La cattura e la scomparsa di Mario Jacchia

Scheda

I fascisti irrompono a Parma nella sede del comando militare partigiano dell'Emilia Nord-Ovest e catturano Mario Jacchia, che cerca fino all'ultimo di guadagnare tempo per favorire la fuga dei compagni. Trasferito al comando della polizia di sicurezza tedesca, "Rossini" - è questo il suo nome di battaglia - viene barbaramente torturato. Jacchia appartiene a una nota famiglia di professionisti ebrei bolognesi.
E' stato fervente nazionalista, ufficiale nella prima guerra mondiale, più volte ferito e decorato. Dopo la guerra ha aderito prima a un gruppo paramilitare nazionalista, poi al fascio di Leandro Arpinati. Si è allontanato dalla destra dopo l'aggressione al padre e l'incendio del suo studio. Con l'approvazione delle leggi razziali del 1938 è passato con decisione all'antifascismo, divenendo uno dei fondatori del Partito d'Azione a Bologna.

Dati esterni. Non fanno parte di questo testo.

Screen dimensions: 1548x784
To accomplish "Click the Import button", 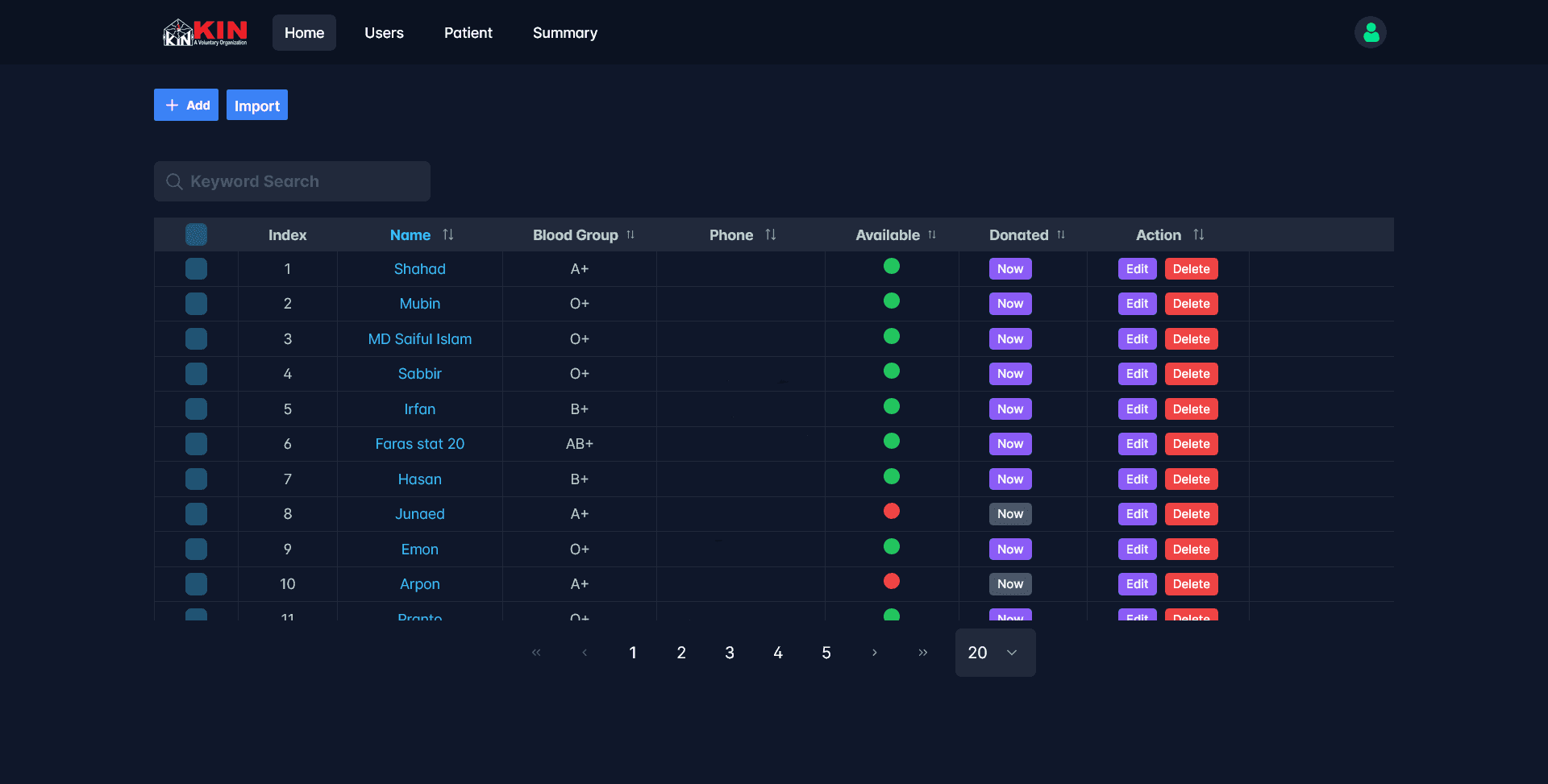I will coord(257,106).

Dopo interminabili sevizie Jacchia viene soppresso e il suo corpo non sarà mai più ritrovato. Il comando della GNR sosterrà di aver rinvenuto, nelle tasche di Jacchia, una lista di un centinaio di antifascisti, per la maggior parte liberi professionisti. Nell'elenco, fabbricato probabilmente ad arte dalla GNR e dalla Questura, figurano anche i nomi di persone, come Francesco Pecori, Giorgio Maccaferri, Pietro Busacchi, Cesare Zuccardi Merli, Pasquale Vetuschi, che saranno di lì a poco eliminati da sicari fascisti.